Items from a data source
• • • • • • •

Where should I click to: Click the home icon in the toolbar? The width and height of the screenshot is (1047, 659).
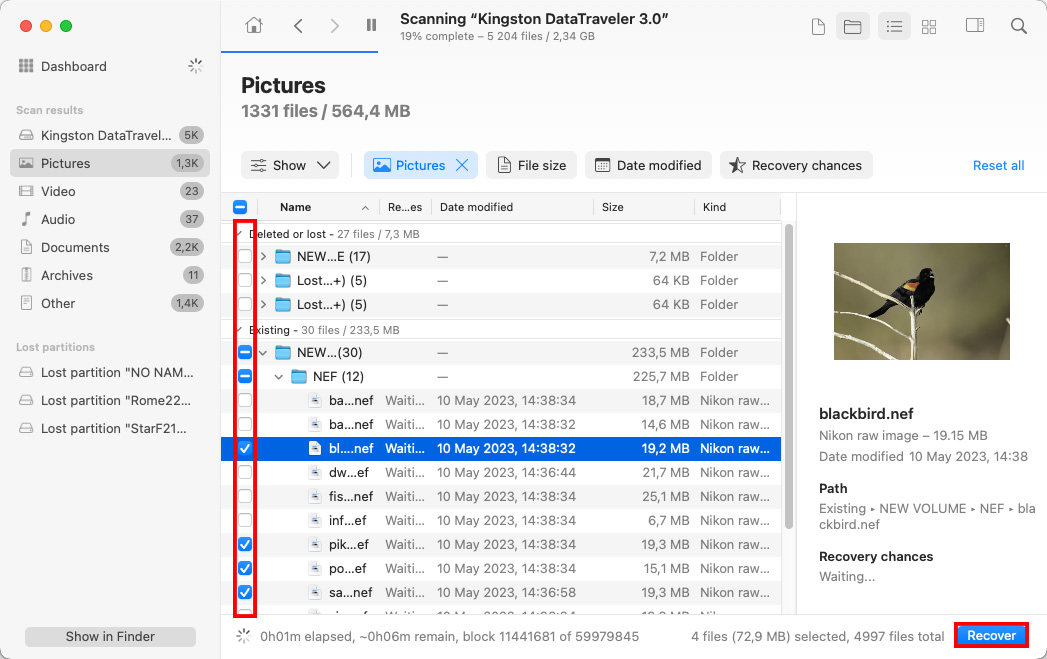[254, 26]
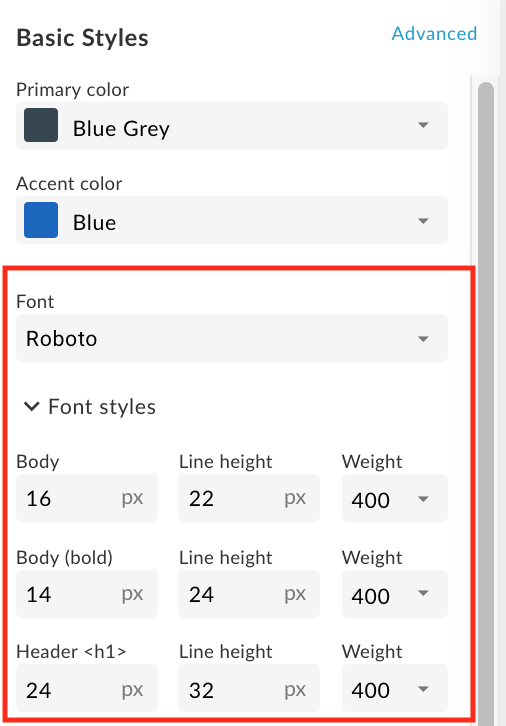Click the panel's vertical scrollbar
Image resolution: width=506 pixels, height=726 pixels.
[x=486, y=403]
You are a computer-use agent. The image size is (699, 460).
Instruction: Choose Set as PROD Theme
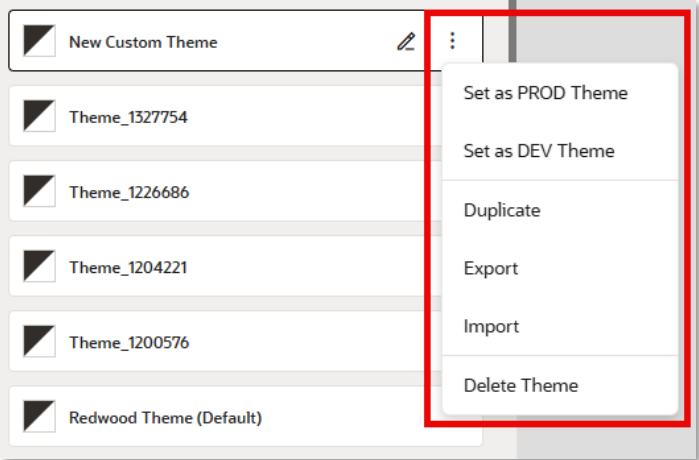pyautogui.click(x=545, y=93)
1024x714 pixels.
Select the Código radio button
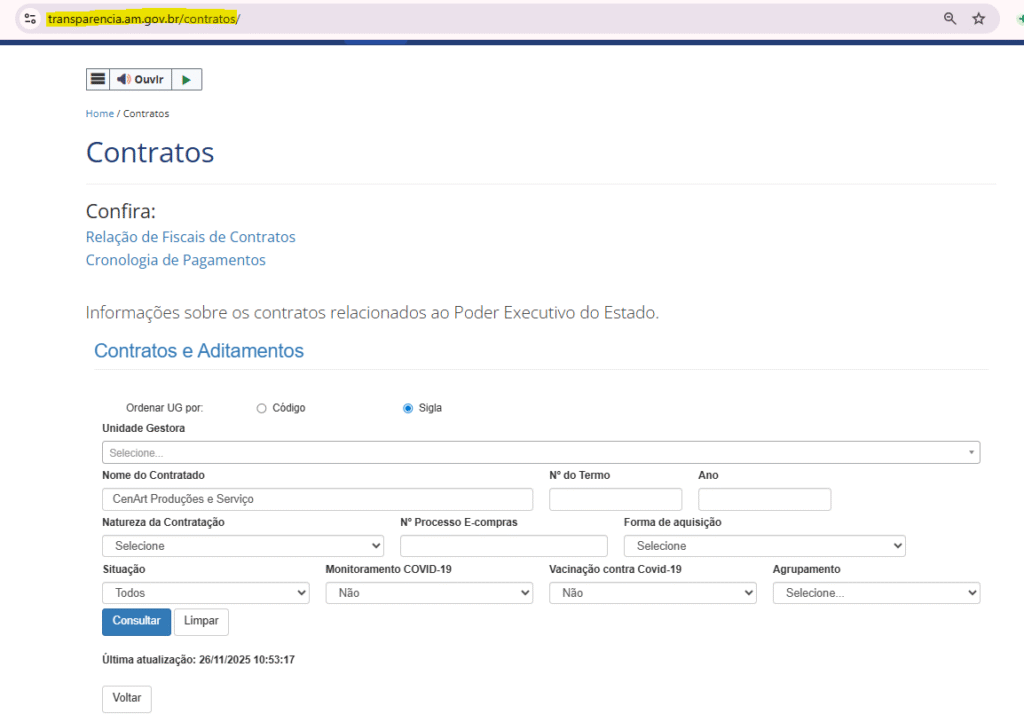(x=262, y=408)
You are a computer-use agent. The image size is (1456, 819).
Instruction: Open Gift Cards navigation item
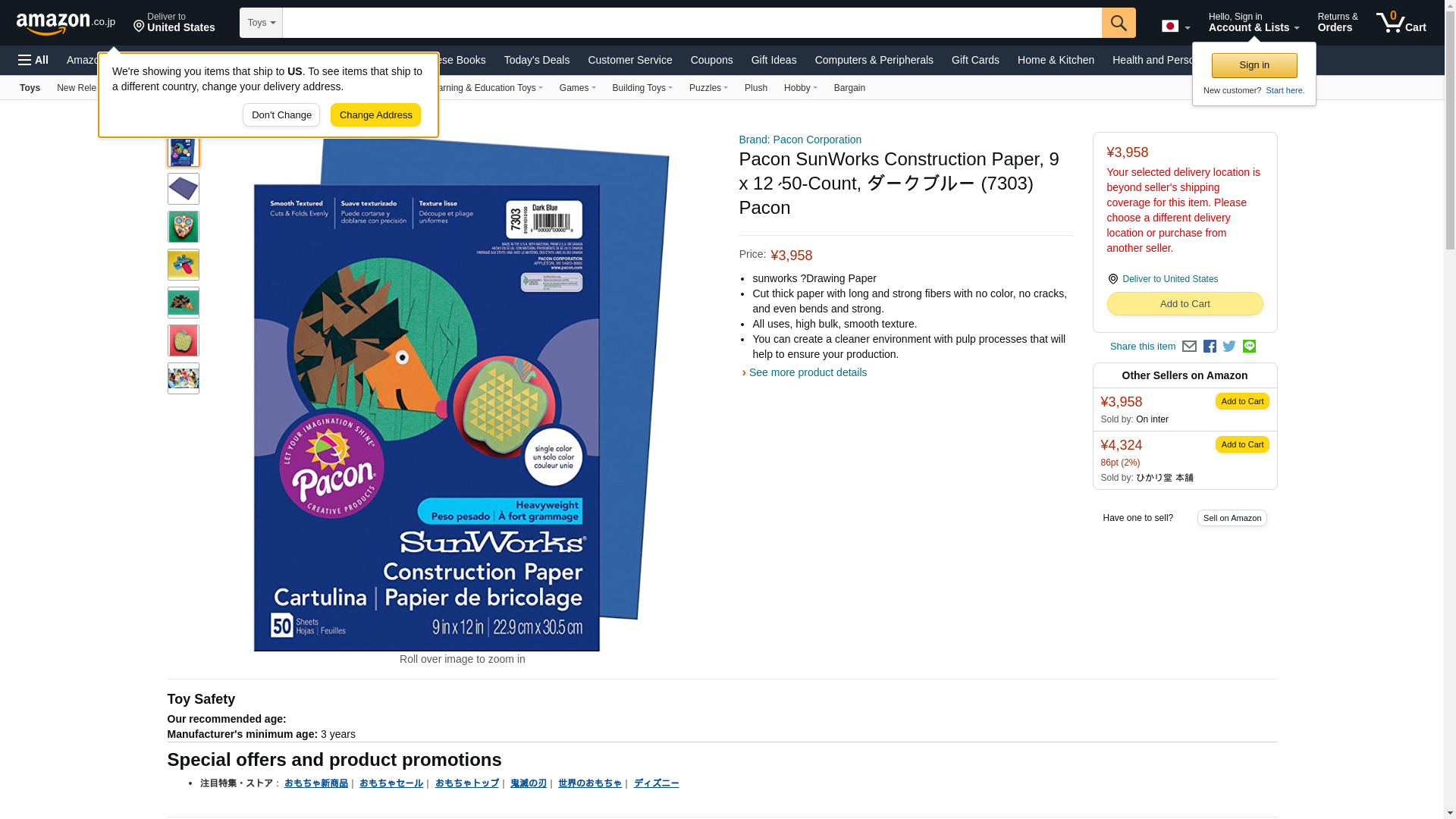point(975,60)
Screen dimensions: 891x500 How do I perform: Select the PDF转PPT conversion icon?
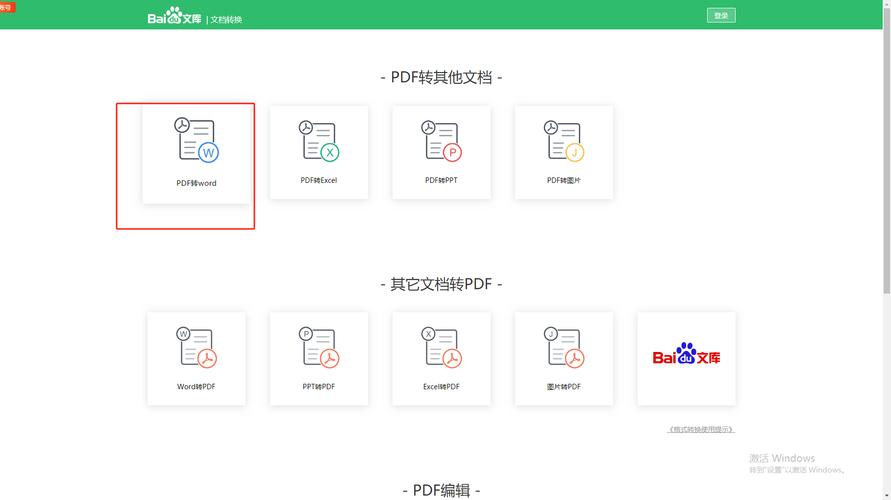click(441, 141)
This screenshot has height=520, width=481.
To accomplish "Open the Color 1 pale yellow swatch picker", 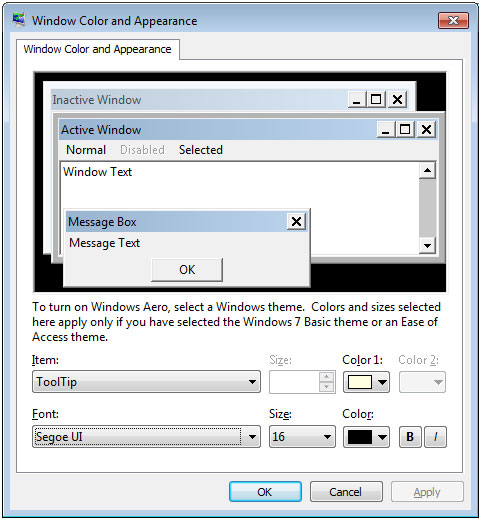I will click(366, 382).
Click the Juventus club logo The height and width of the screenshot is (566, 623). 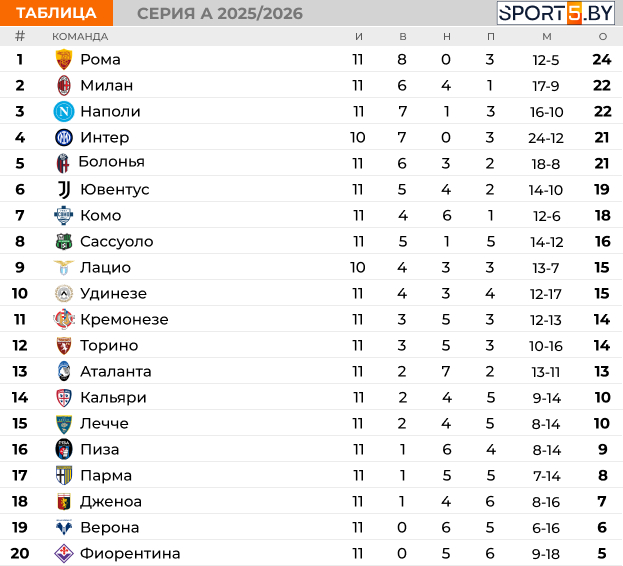click(64, 189)
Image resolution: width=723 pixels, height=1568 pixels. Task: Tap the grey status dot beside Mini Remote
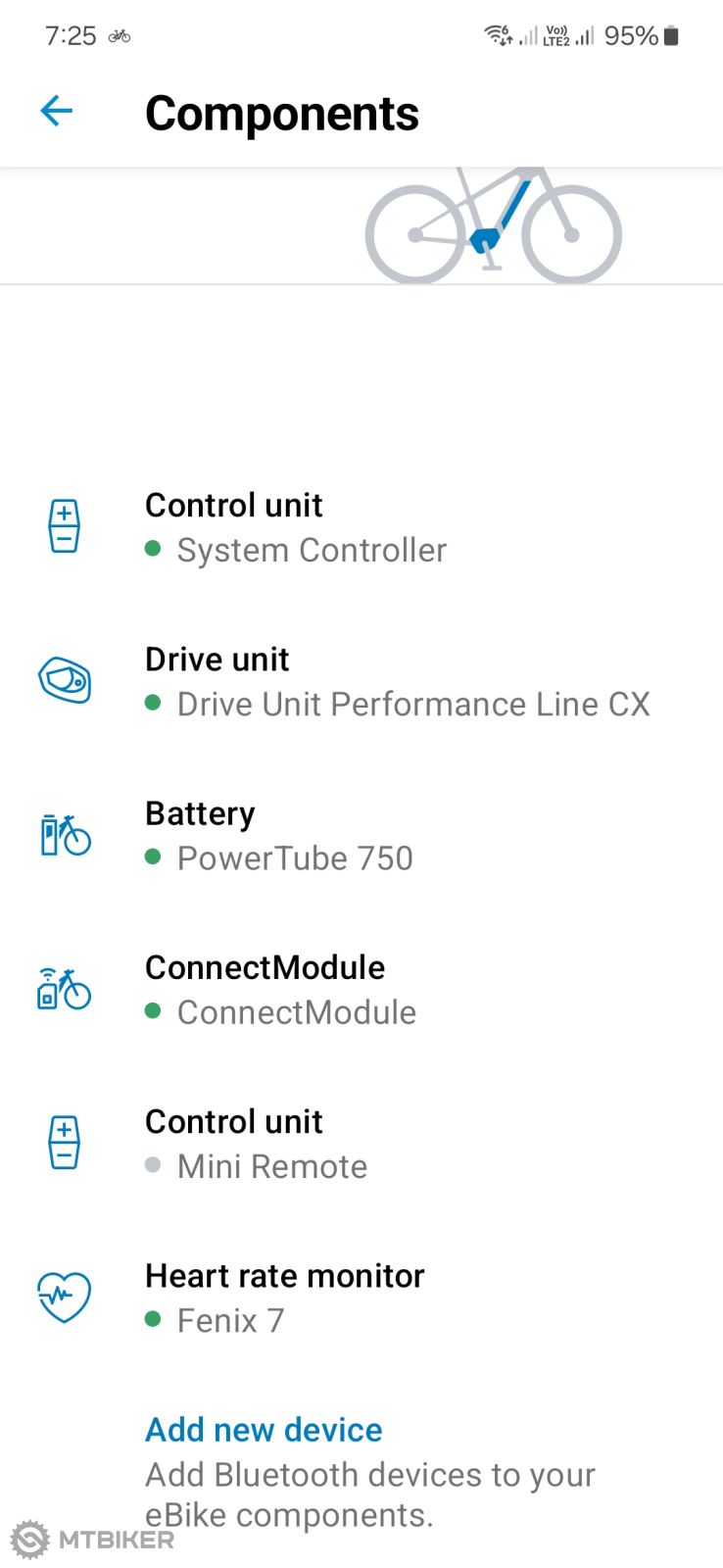[x=153, y=1165]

• • • • • • •

## Exercise description
A single number, please: the count of lines above that contain the string "agent".

## Answer below
2